The Star reporter worked hard to find Muslims who multiculturally disagreed. But her interviews made plain that the mosque's congregants did not.

The establishment is definitely feeling the Christmas heat. Several correspondents sent Christmas-purge stories from the mainstream media, for example the Washington Times ("Christmas Fails PC Test In More Public Schools," by Ellen Sorokin and Vishali Honawar, December 20, 2002). Another excellent round-up came from Joe Kovacs of WorldNetDaily (December 13).

For some reason, the clumsy attempt by the British Red Cross to bar Christmas trees from its shops on the absurd grounds that it would offend Muslims (that's Red Cross. C-R-O-S-S! Hello? Hello?) attracted much attention from American readers.
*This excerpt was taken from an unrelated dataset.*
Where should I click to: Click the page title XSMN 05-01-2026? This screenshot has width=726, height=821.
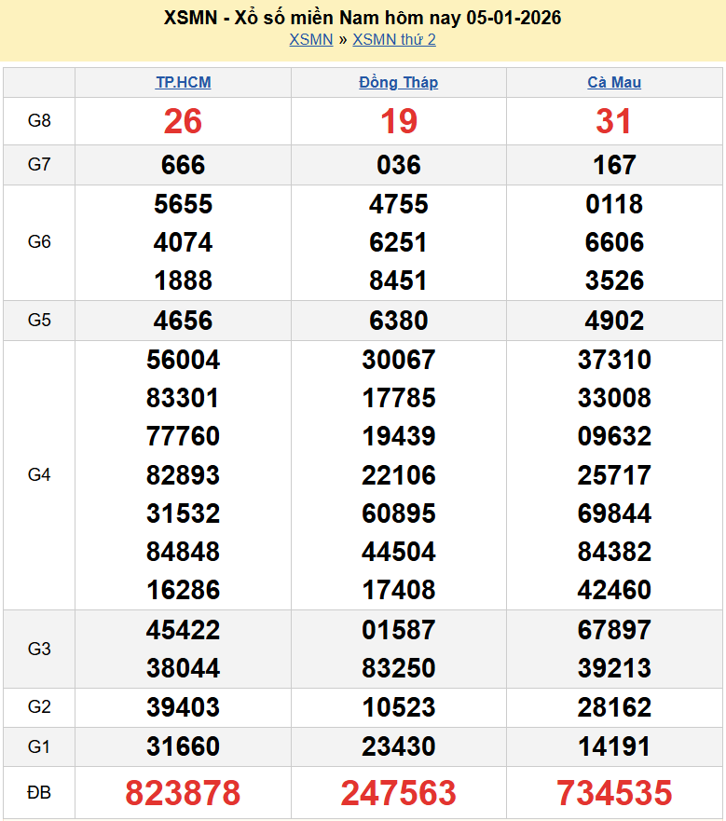pyautogui.click(x=363, y=18)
British, Canadian and Australian examples are especially interesting because they come from countries where there is no ban on government support of religion – in fact, in Britain there actually is an Established Church (aargh!).  The law is not really the issue here. It's the kulturkampfand that rages throughout the English-speaking world.

Mickey Cassock writes:

Sometimes I wonder if the conquest of "Holidays" over Christmas isn't partly the result of lazy reporters.  Is there an easier story to write?  Begin with a headline that condescendingly assumes your readers live in a Eurocentric bubble and will be surprised to learn the most commonplace facts about our cultural diversity.  (Harriet: "Dear, it says here that Christmas is 'not the only' holiday in town."   Ozzie: "Well, I'll be!  What will they think up next?")

Then go call up your local public school, shopping mall or state agency and ask the administrators the usual leading questions. Fill in the rest with blather that demonstrates your obvious moral superiority to anyone not as informed about the new "Holidays." 
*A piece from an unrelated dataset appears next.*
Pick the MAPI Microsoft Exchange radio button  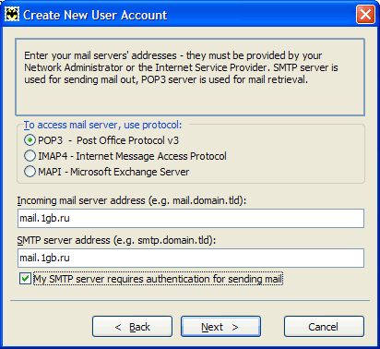[30, 172]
Not only is there almost no work involved, your editor is sure to publish your story in a prominent place for fear of creating the impression that he is one of those backwards types who mistook twenty-first century America for a part of western civilization.  

And Cassock provides examples:

Here on the Holidays in Cincinnati ("For holidays, schools' focus on 'inclusion'", by Jennifer Mrozowski, Cincinnati Enquirer, December 9, 2002.)

Here  on the Holidays in Pittsburgh ("Holidays provide lessons in diversity," by Kellie B. Gormley, Pittsburgh Tribune-Review, December 5, 2002).

Here on the Holidays in New York. ("Not Everyone Celebrates the Holidays With a Tree," by Karen J. Bannen, New York Times, December 2, 2002.)

Here on the Holidays in Texas. ("Christmas is Not Only Holiday in Town," by Wade Cameron, KTRE.COM, December 7, 2002.)

Hmm, sounds like that Mexican government publicist that Joe Guzzardi found planting the same pro-amnesty op-eds on gullible local editors has been multiple-messaging again!

The War Against Christmas, Abolishing America – it's all the same thing.